Transforming Vacant Malls into Retail and Warehouse Hybrids

In a GlobeSt.com interview, Case Equity Partners explains how shopping fulfillment centers may become the newest form of retail.

JLL/ Case Equity Partner’s SFC rendering by Lamar Johnson Collaborative

NEW YORK CITY—Case Equity Partners has combined the news of both the shuttered department stores and the demand for fulfillment warehouses to create a new retail solution. The real estate investment firm’s managing partner, Shlomo Chopp, has even filed a patent application for what their company has coined “shopping fulfillment centers” or SFCs.

Based in New York City, Case Equity is buying retail properties with vacant anchors focused in the Mid-Atlantic to bring to life this concept. JLL brokers in Chicago, Larry Kilduff and Janice Sellis, are representing the real estate company in their acquisitions.

In a GlobeSt.com interview, Chopp describes the centers: Imagine a vacant 100,000 square-foot department store, like a former Sears. Ten small retailers could lease the front 30,000 square feet in a highly curated, experiential environment. The rear 70,000 square feet would serve as a warehouse and fulfillment center for the onsite stores, digital customers at home, and satellite stores. As the group of retailers would be smaller, they wouldn’t require the large-scale Amazon-like industrial properties. Their warehouses would be less square footage, on-site and closer to the customer.

Shlomo Chopp, managing partner at Case Equity Partners

“The shoppers never have to worry that their product isn’t in stock and they can touch and feel prior to ordering,” Chopp says describing the omni-channel experience. Shoppers either walk out of the store with their product, order it from home and pick it up at the store, or buy it in the store and have it delivered to their homes.
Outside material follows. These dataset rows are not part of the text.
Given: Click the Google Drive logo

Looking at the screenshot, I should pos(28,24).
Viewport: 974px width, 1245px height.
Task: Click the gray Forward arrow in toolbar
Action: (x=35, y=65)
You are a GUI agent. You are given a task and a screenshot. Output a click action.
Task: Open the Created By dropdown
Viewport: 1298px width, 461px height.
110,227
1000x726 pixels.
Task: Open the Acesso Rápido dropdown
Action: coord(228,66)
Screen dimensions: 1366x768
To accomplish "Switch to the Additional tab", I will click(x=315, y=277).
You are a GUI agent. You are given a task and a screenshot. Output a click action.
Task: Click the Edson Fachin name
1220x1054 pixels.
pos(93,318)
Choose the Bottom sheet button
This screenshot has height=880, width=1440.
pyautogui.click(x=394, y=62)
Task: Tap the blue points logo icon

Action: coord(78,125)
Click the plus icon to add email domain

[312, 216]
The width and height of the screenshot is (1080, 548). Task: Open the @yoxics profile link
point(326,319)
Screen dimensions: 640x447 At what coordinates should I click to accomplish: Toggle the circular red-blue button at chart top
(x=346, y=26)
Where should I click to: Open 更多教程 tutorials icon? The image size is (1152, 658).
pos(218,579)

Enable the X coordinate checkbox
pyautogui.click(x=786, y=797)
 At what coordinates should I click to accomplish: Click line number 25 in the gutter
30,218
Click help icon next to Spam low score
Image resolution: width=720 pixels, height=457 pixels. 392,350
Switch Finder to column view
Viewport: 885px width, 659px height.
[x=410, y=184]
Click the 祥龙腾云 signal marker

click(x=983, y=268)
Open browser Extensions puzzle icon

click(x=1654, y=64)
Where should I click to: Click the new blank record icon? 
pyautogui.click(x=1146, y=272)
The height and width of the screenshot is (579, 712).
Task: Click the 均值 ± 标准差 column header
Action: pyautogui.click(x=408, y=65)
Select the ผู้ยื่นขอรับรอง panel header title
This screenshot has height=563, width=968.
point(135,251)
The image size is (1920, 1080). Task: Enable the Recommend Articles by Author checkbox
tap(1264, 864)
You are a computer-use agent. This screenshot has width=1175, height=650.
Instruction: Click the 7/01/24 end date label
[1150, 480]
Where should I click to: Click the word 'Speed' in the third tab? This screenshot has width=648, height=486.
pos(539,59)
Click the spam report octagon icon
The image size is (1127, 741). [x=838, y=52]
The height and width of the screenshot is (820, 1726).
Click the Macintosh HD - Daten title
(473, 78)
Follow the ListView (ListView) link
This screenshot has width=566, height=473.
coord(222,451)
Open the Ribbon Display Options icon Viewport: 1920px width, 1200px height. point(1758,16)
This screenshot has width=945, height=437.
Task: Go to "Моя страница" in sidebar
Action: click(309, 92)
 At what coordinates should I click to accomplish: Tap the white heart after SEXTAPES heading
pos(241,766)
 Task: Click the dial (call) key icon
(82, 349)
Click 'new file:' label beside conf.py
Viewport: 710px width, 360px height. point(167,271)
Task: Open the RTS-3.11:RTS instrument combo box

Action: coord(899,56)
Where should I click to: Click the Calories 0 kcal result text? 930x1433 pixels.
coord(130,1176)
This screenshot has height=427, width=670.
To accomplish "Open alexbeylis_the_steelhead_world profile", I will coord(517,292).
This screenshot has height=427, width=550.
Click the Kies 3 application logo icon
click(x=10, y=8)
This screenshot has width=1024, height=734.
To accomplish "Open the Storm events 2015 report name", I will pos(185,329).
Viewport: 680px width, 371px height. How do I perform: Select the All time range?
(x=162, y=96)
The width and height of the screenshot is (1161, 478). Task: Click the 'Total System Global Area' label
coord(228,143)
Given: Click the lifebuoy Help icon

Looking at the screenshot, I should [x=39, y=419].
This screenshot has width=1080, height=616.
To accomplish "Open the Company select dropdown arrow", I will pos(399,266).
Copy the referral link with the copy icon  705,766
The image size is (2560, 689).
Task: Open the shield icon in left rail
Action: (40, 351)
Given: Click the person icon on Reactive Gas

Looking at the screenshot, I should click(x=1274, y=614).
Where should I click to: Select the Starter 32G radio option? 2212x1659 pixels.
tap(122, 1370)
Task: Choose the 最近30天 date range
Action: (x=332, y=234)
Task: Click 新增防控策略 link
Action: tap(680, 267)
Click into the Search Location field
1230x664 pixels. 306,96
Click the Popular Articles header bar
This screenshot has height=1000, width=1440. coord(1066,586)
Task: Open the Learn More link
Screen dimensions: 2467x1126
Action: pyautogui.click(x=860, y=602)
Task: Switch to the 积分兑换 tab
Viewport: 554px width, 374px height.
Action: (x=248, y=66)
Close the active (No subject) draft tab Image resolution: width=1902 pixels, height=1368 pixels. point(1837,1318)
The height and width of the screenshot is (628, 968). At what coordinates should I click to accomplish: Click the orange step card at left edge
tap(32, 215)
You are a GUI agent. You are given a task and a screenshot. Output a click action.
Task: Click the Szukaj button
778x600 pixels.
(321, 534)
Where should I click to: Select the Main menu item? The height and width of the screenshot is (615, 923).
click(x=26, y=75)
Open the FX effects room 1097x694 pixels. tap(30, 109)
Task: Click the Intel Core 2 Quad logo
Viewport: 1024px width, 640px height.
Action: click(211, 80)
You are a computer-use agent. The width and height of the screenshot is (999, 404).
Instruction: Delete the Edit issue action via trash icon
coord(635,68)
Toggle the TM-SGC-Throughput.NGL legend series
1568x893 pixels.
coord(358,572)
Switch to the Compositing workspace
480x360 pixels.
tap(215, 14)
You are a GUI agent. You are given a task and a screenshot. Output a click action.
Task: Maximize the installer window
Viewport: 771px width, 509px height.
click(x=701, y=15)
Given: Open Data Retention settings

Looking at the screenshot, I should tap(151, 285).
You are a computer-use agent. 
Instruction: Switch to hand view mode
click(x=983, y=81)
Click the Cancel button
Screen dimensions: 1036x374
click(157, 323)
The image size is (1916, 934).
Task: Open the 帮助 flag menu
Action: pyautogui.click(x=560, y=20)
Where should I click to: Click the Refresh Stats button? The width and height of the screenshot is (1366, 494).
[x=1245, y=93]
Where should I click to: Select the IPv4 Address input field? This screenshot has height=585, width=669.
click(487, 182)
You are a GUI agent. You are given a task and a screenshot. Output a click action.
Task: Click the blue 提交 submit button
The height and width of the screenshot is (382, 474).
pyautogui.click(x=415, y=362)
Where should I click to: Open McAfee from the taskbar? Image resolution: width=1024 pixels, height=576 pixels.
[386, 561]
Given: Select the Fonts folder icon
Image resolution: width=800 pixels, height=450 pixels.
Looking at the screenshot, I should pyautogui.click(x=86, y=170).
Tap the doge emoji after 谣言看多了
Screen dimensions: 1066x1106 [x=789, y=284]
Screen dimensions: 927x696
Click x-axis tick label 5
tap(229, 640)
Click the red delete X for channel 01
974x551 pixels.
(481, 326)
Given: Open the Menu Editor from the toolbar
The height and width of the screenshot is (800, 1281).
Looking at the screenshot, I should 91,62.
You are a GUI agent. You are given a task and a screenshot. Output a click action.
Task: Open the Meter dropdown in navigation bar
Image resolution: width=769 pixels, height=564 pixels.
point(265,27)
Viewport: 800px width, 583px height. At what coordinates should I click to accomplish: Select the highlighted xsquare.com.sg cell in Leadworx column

Case Equity envisions an immersive, shopping and lifestyle center in the front with a high tech robotics fulfillment center in the rear. There is no upfront cost to the retailer except designing a retail store, similar to a “pop-up” location. The SFC would provide the logistics infrastructure. This would track and manage inventory, deliveries and returns. Thus, the age-old risks for retailers of leasing out space—guessing and hoping their sales will be high enough to make the rent is greatly reduced. In this new form of retail, Chopp says real estate landlords are not about leasing space but more about maximizing shoppers.

With the onsite fulfillment centers, Case Equity also anticipates that the costs and inconveniences associated with returned merchandise will greatly decrease. It’s not just the “glitz and glamour” of “experiential retail” that many brands have been trying to market, according to Chopp. He says it’s also functionality that allows for the best experience: convenience.

“As a real estate investor considering my options, retail scared me as retailers are experimenting and on shaky grounds, and industrial is way too frothy as a result of leases with e-commerce companies, many whom have yet to show a profit,” says Chopp. He points out both industries are missing the fact that the two largest retailers, Walmart and Amazon, have one thing in common—logistics superiority. Thus, thinking outside the box, Chopp says he created the SFC.